If you prepared for your business to be down 20/30%, you're probably pretty good. In 2020, some of those businesses had to be closed for a long period of time. That was 40 to 50% down. So I kind of look at historicals and just go okay, if my business suffered. We actually have this cool calculator. I'll get it to you guys somehow so people can look at it. But it's like here's my business today. Here's what would happen if I lost 25, 50, 75, 100% of sales. Here's how long of a runway I would have. Here's how that would start to affect my business.
It's very simple. But sometimes it's nice to just have a calculator and go I want to cut my expenses down to this 25% level because I think that's reasonable. Then I can ramp back up again. The only thing I'd say for creators listening to this is be really careful with fixed costs. That's always the first thing that kills you. Employees, insurance for them, tech related costs, leases, anything where it's fixed, and you can't get out of it. I'm really thoughtful for small businesses.

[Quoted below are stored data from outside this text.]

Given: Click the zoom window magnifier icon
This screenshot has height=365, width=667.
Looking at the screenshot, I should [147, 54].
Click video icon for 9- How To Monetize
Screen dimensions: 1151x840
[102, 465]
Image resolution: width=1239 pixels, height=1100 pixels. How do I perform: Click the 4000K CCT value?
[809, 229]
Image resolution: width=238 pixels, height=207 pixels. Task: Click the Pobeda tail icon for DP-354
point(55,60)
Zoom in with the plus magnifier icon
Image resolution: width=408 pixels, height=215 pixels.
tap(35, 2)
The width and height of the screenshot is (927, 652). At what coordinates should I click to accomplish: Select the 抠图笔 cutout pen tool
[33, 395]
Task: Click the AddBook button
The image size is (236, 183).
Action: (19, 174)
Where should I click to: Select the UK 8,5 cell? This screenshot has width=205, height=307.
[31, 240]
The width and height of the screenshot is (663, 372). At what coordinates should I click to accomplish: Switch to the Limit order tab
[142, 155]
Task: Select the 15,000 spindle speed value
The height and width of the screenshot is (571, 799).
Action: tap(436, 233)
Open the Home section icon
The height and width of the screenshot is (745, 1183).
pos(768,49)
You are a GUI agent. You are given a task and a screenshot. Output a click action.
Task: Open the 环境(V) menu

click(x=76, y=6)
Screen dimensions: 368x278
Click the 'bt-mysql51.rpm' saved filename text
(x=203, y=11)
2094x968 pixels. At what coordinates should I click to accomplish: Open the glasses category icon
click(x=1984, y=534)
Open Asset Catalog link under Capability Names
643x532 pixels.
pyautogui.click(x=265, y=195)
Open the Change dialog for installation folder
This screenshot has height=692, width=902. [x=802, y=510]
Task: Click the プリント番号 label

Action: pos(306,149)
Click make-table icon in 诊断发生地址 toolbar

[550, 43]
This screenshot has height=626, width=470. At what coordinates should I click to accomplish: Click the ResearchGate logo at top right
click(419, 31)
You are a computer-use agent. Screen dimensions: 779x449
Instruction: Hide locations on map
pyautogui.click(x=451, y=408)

Nathan: That might be a good place for us to wrap up just thinking about what's coming is just sharing. Rachel, I'm curious if you have any thoughts for creators on assuming that there's a downturn coming that is very significant.
Rachel: Yes.
Nathan: How would you recommend that creators position for that if they're at that say 500,000 to maybe single digit millions a year in revenue?
Rachel: I think they should grow their audience. They should double down on growing their audience and accelerate how much content they're creating, be going to events, be meeting people, do these sort of old school marketing, but grow your audience as well significantly. Because there's always somebody with money.
I became an entrepreneur at a time when the there was a recession and things were down. A lot of my clients were people who got severance packages. So they had money to invest in this new business that they were creating. So those were my clients when I started my law practice all those years ago. So there's always somebody with money. So the bigger the audience.
So it's like let's say you have an audience of a thousand people, and a hundred of them in a great economy are ready to hire you right now. But now, it's not that great of economy. So maybe.
Nathan: It’s ten.
Rachel: Yeah, only ten of them are willing to hire you. So now it's okay, well now 10X the size of the audience, and you still get that hundred. So if you can be reaching more people and thinking about who has money to pay me right now? Who is my ideal client right now in this economy? Who's making a move, or who's the type of person who's going to hire me? Then focus on serving that customer and building your audience with that customer. That's what I would do.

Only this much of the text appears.